Kai sampai di parkiran,s egera Kai menyuruh Hoya untuk menyetir, sedangkan ia dan Kyungsoo duduk di kursi belakang mobil Hoya. Hoya melajukan mobilnya di atas rata-rata, bahkan ia melewati lampu merah saking paniknya. Sesampainya di rumah sakit. Kai dan hoya segera masuk ke dalam dan sama-sama berteriak memanggil dokter.

"UISANIM ... UISANIM ... UISANIM..."teriak keduanya, tidak perlu menunggu lama perawat segera berlari ke arah mereka sambil mendorong bangkar.

Sudah setengah jam mereka menunggu di depan rawat inap Kyungsoo. Namun sang dokter belum juga menampakkan diri hanya untuk memberi kabar baik atau buruk. Hoya mondar mandir terus sambil sesekali mengacak rambutnya frustasi sedangkan Jong In hanya duduk dengan kepala ditunddukkan dalam.

.

Suara langkah kaki menggema disepanjang lorong rumah sakit. Terlihat beberapa namja tampan dan manis yang sedang berlari dengan tergesa-gesa. Hoya dan Kai melihat beberapa namja berlari ke arah mereka dengan raut wajah yang terlihat sangat khawatir.

"Kai-ah, Kyungsoo eotteokhae?"tanya langsung chanyeol, ia terlihat masih menetralkan deru napasnya yang terasa habis akibat berlari. Yang lainnya juga terlihat menunggu jawaban Kai dengan was-was

"Molla. Dokter belum keluar juga."ucap Kai lirih

semuanya hanya mengangguk lesuh, mereka memutuskan duduk disamping Kai. Keheningan melanda mereka. Tidak lama dokter keluar dari ruangan, mereka semua memberondongi pertanyaaan kepada dokter.

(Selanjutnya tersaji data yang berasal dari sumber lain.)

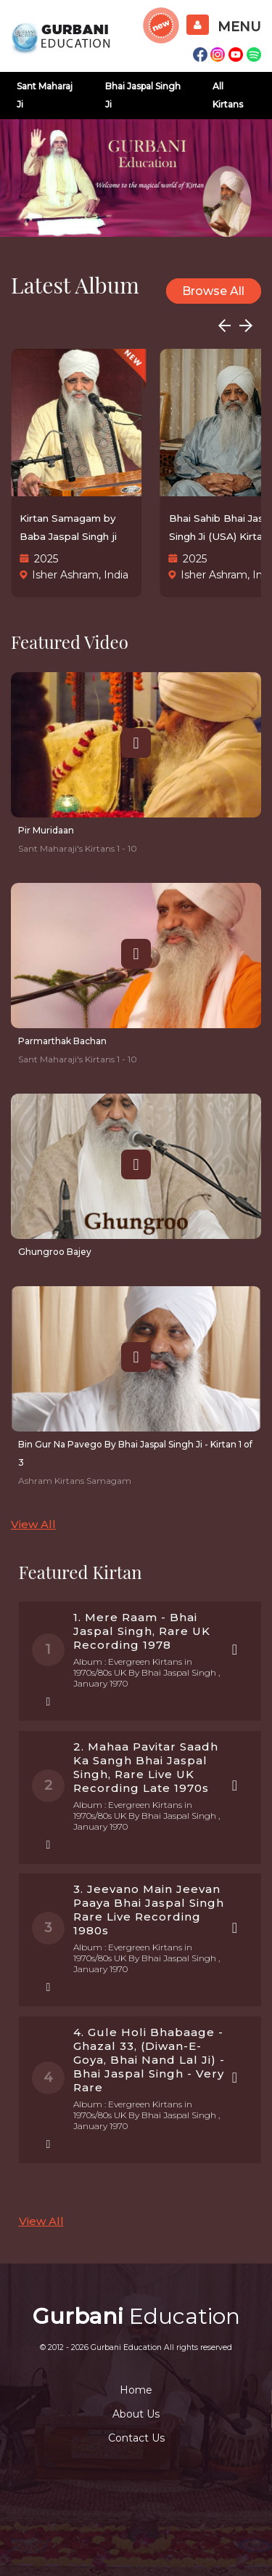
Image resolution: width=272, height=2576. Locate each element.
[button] (245, 325)
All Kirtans (228, 95)
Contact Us (136, 2437)
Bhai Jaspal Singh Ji (143, 95)
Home (136, 2390)
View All (33, 1524)
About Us (136, 2413)
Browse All (213, 291)
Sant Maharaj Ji (45, 95)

"Eotteokhaeyo, uisanim?"tanya Hoya, disusul pertanyaan-pertanyaan dari namja yang ada disitu

"Apakah ia baik-baik saja? /Kyungsoo gwaechanhayo? /apa Kyungsoo sudah sadar, Uisa?/ bolehkah kami menjenguknya?"tanya mereka sedikit mendesak.

"Apakah anda semua keluarganya?"tanya sang dokter.

"Aniyo, Uisanim, geunyang chingukieyo. Geureom uri chingukie otteokhaeyo ?"tanya Hoya cepat.

"Emm... begini pasien belum sadar. Ia terlihat sangat shock dan stress berat. Kalian bisa menunggunya di dalam, tapi saya harap kalian tidak mengganggu ketenangannya."jelas sang dokter.

"Kalau saya boleh tahu, dimana orang tua pasien? ada hal penting yang ingin saya beritahukan kepada mereka."tambah sang dokter

"Mwondaeyo, uisa-nim? kalau itu mengenai kondisi Kyungsoo, uisanim bisa bilang ke kita semua."tanya Kai khawatir.

"Chwaeseongmnida , ini masalah penting. Kalian masih terlihat muda dan kalian juga masih sekolah. Ini hanya bisa di hadapi oleh orang tua pasien."tolak dokter halus. Mereka semua hanya menggangguk pasrah.

"Baiklah, kalau begitu saya permisi."ucap sang dokter kemudian meninggalkan namja-namja itu yang diam dengan beberapa pikiran yang berkecamuk.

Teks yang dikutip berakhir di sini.